Series: How to Purchase AI Risk Reduction
I recently explained that one major project undergoing cost-benefit analysis at the Singularity Institute is that of a scholarly AI risk wiki. The proposal is exciting to many, but as Kaj Sotala points out:
This idea sounds promising, but I find it hard to say anything about "should this be funded" without knowing what the alternative uses for the money are. Almost any use of money can be made to sound attractive with some effort, but the crucial question in budgeting is not "would this be useful" but "would this be the most useful thing".
Indeed.

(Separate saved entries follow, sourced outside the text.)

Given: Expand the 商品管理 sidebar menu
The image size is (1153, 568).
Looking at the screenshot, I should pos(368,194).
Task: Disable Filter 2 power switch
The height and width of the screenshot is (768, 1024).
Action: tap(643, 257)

So here is another thing that donations to SI could purchase: good research papers by skilled academics.
Our recent grant of $20,000 to Rachael Briggs (for an introductory paper on TDT) provides an example of how this works:
- SI thinks of a paper it wants to exist but doesn't have the resources to write itself (e.g. a clearer presentation of TDT).
- SI looks for a few productive academics well-suited to write the paper we have in mind, and approaches them directly with the grant proposal. (Briggs is an excellent choice for the TDT paper because she is a good explainer and has had two of her past decision theory papers selected as among the 10 best papers of the year by The Philosopher's Annual.)

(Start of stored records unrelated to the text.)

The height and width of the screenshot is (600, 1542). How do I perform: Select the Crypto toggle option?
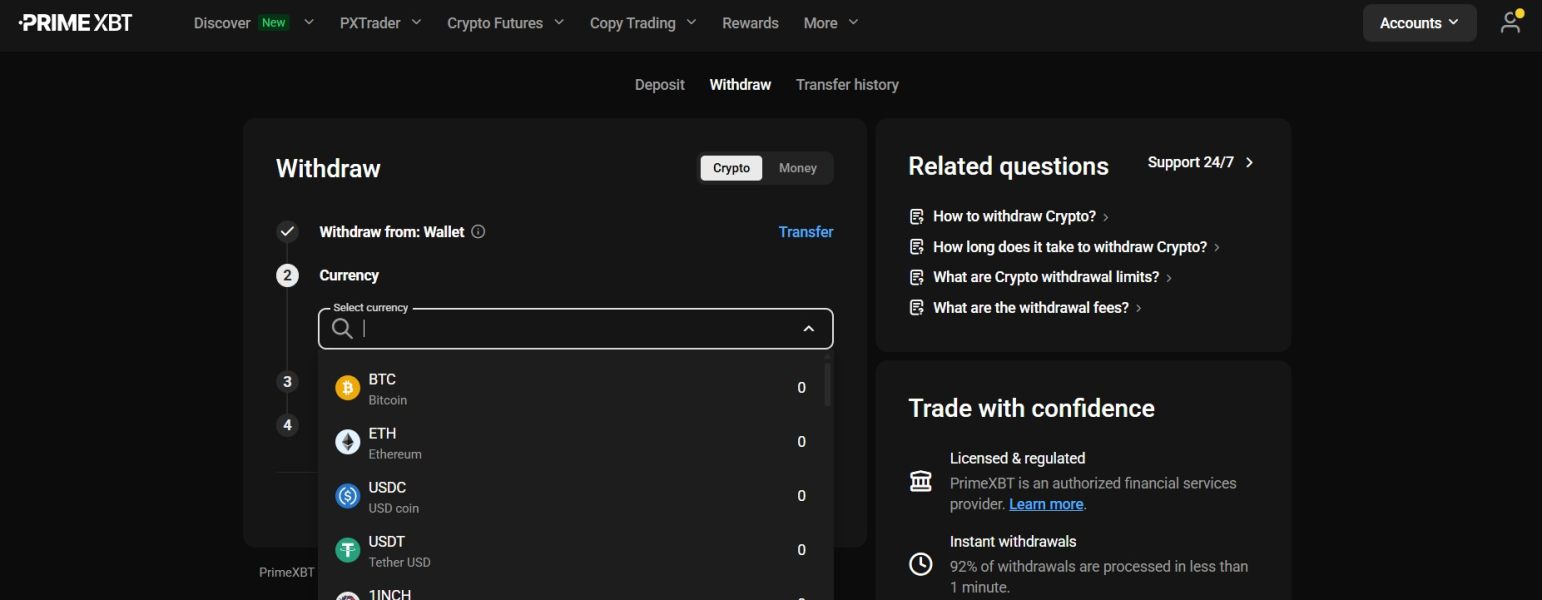tap(731, 168)
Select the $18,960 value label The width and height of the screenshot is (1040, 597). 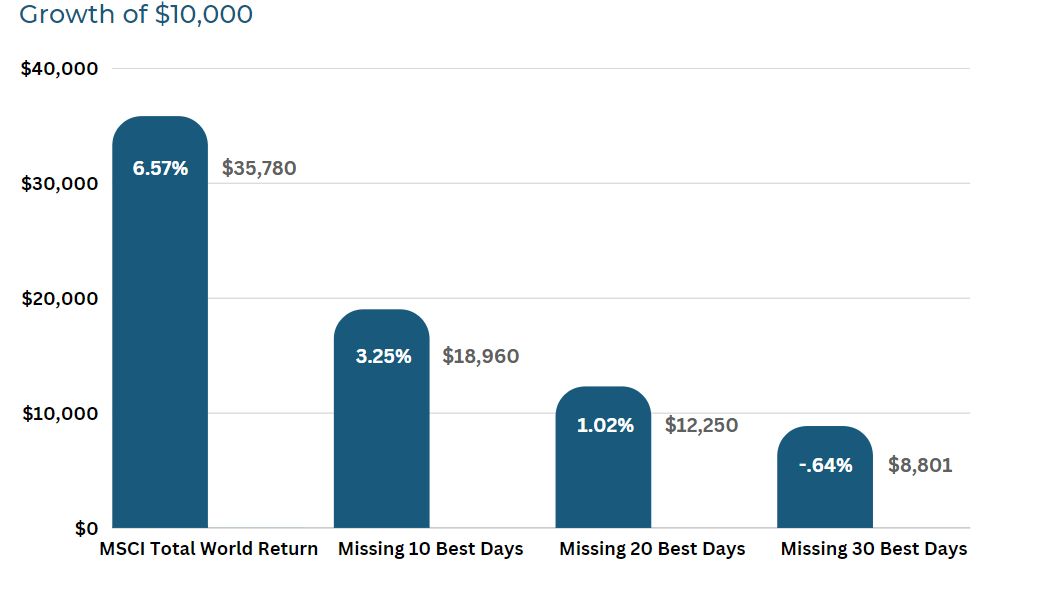click(x=481, y=356)
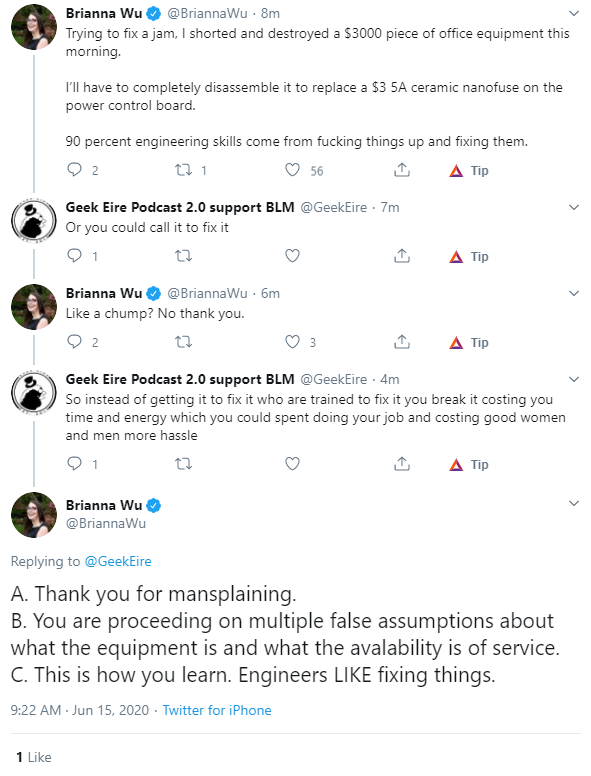Click the tweet timestamp 9:22 AM Jun 15, 2020
The image size is (591, 776).
(x=80, y=710)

- Hopefully, one of these academics says "yes." We award them the grant in return for a certain kind of paper published in one of a pre-specified set of journals. (In the case of the TDT grant to Rachael Briggs, we specified that the final paper must be published in one of the following journals: Philosopher's Imprint, Philosophy and Phenomenological Research, Philosophical Quarterly, Philosophical Studies, Erkenntnis, Theoria, Australasian Journal of Philosophy, Nous, The Philosophical Review, or Theory and Decision.)

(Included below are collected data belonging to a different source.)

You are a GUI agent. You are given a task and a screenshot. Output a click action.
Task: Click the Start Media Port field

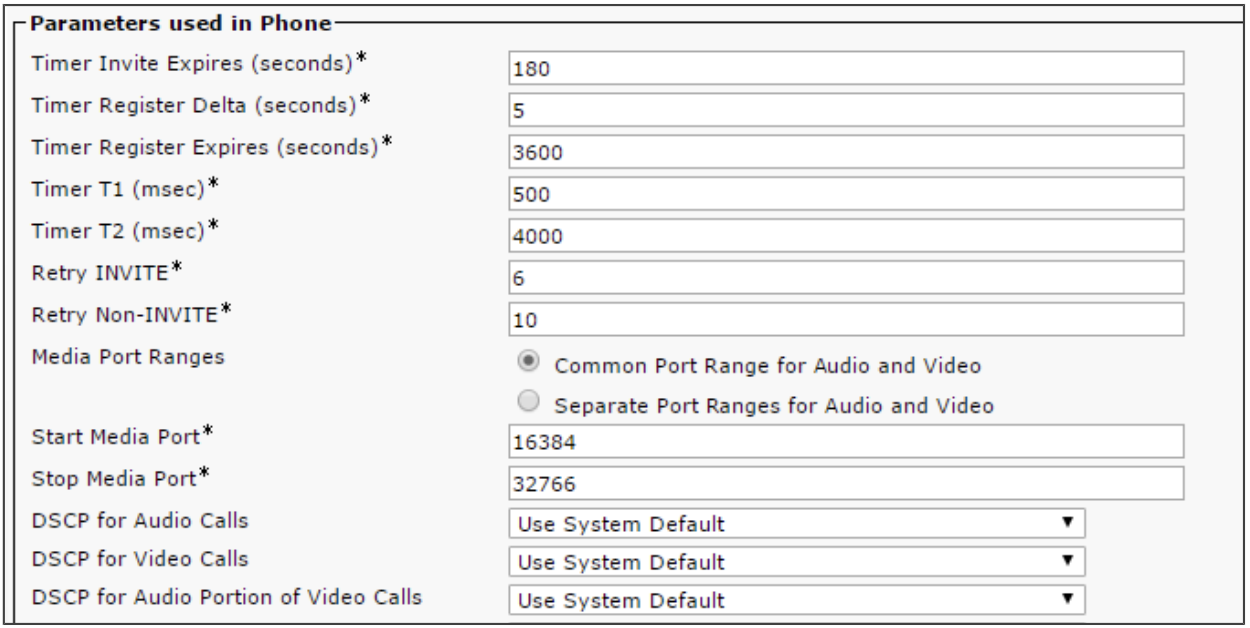846,441
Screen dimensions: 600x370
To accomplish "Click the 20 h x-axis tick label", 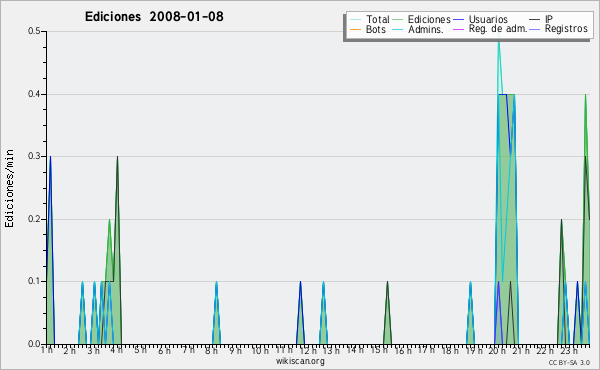I will [x=497, y=351].
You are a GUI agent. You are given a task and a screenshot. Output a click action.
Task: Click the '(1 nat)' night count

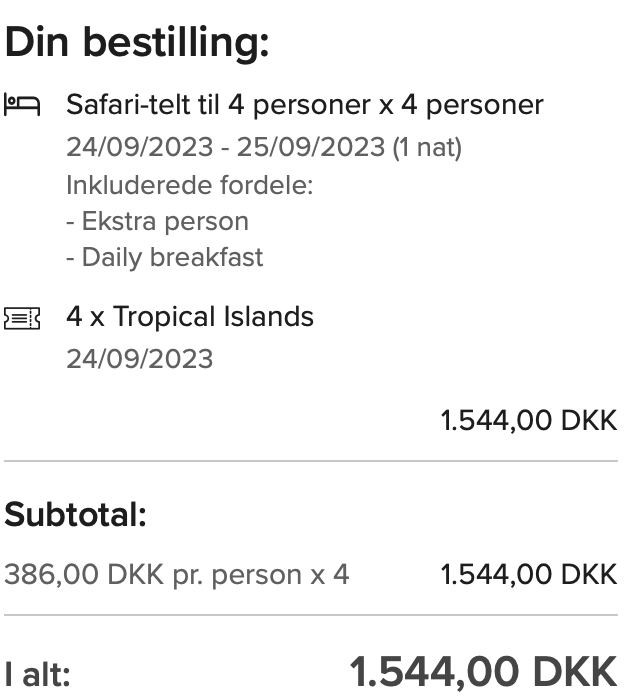(427, 148)
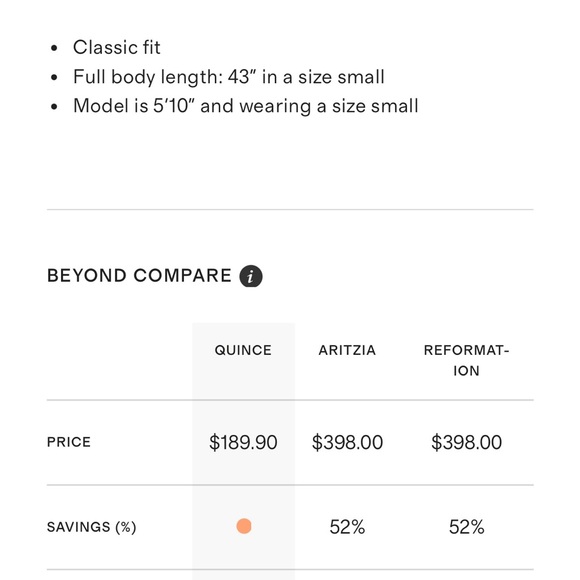
Task: Select the bullet before Classic fit
Action: [x=54, y=48]
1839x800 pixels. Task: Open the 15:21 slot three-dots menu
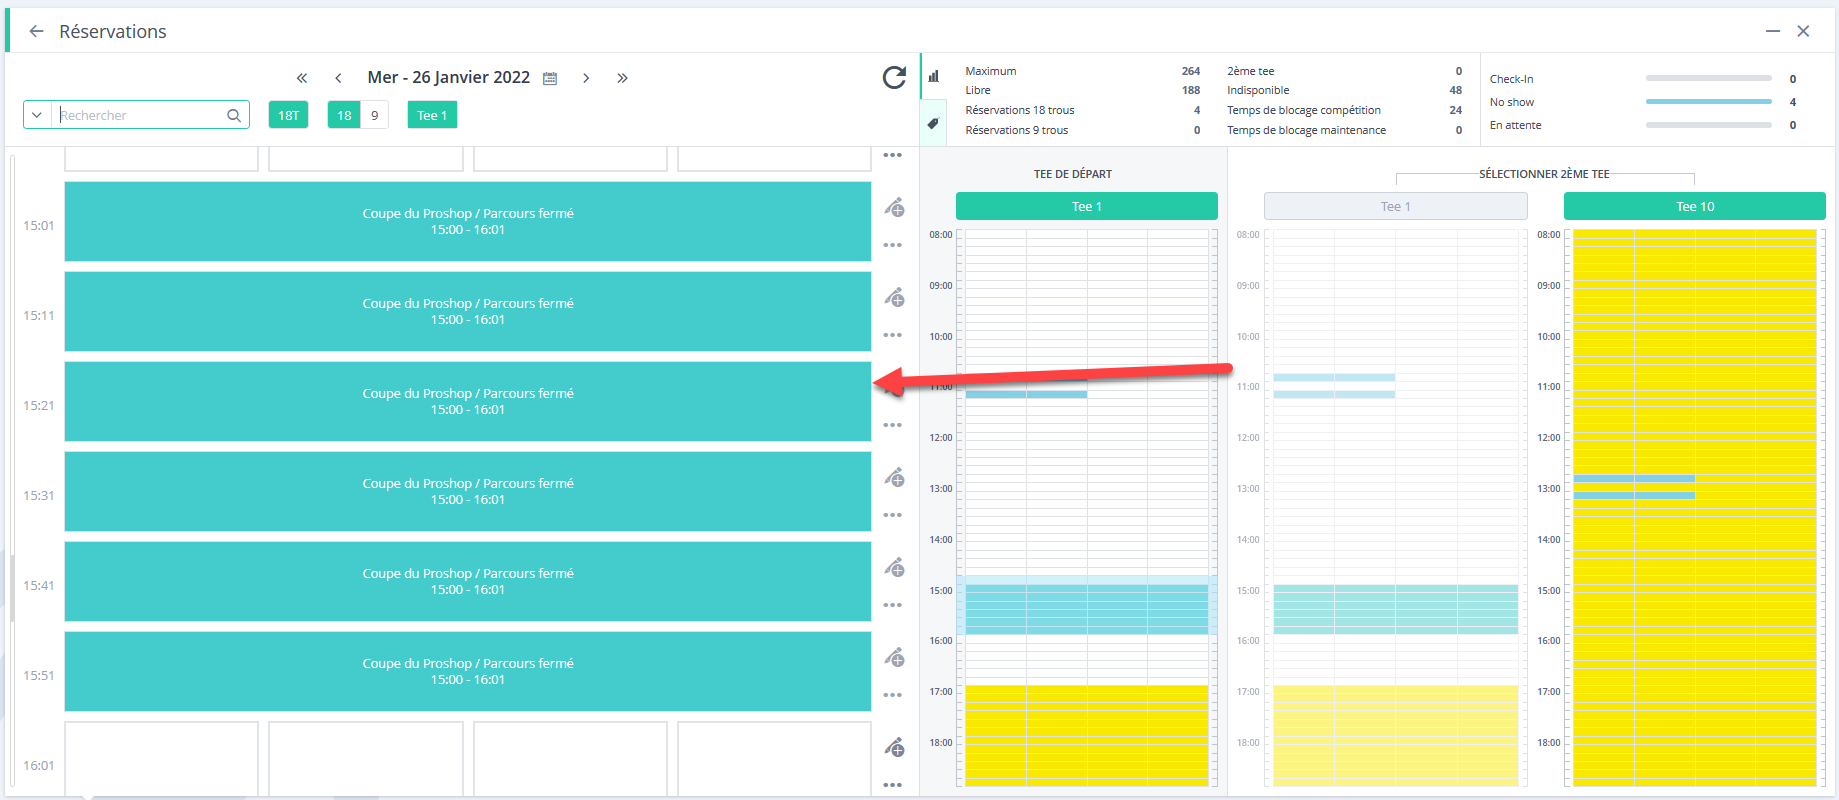pos(893,425)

- SI gives regular feedback on outline drafts and article drafts prepared by the article author.
- Paper gets submitted, revised, and published!
For example, SI could award grants for the following papers:
- "Objections to CEV," by somebody like David Sobel (his "Full Information Accounts of Well-Being" remains the most significant unanswered attack on ideal-preference theories like CEV).
- "Counterfactual Mugging," by somebody like Rachael Briggs (here is the original post by Vladimir Nesov).
- "CEV as a Computational Meta-Ethics," by somebody like Gert-Jan Lokhorst (see his paper "Computational Metaethics").
- "Non-Bayesian Decision Theory and Normative Uncertainty," by somebody like Martin Peterson (the problem of normative uncertainty is a serious one, and Peterson's approach is a different line of approach than the one pursued by Nick Bostrom, Toby Ord, and Will Crouch, and also different from the one pursued by Andrew Sepielli).
- "Methods for Long-Term Technological Forecasting," by somebody like Bela Nagy (Nagy is the lead author on one of the best papers in the field)
- "Convergence to Rational Economic Agency," by somebody like Steve Omohundro (Omohundro's 2007 paper argues that advanced agents will converge toward the rational economic model of decision-making, if true this would make it easier to predict the convergent instrumental goals of advanced AIs, but his argument leaves much to be desired in persuasiveness as it is currently formulated).
- "Value Learning," by somebody like Bill Hibbard (Dewey's 2011 paper and Hibbard's 2012 paper make interesting advances on this topic, but there is much more work to be done).
- "Learning Preferences from Human Behavior," by somebody like Thomas Nielsen (Nielsen's 2004 paper with Finn Jensen described the first computationally tractable algorithms capable of learning a decision maker’s utility function from potentially inconsistent behavior. Their solution was to interpret inconsistent choices as random deviations from an underlying “true” utility function. But the data from neuroeconomics suggest a different solution: interpret inconsistent choices as deviations from an underlying “true” utility function that are produced by non-model-based valuation systems in the brain, and use the latest neuroscientific research to predict when and to what extent model-based choices are being “overruled” by the non-model-based valuation systems).
(These are only examples. I don't necessarily think these particular papers would be good investments.)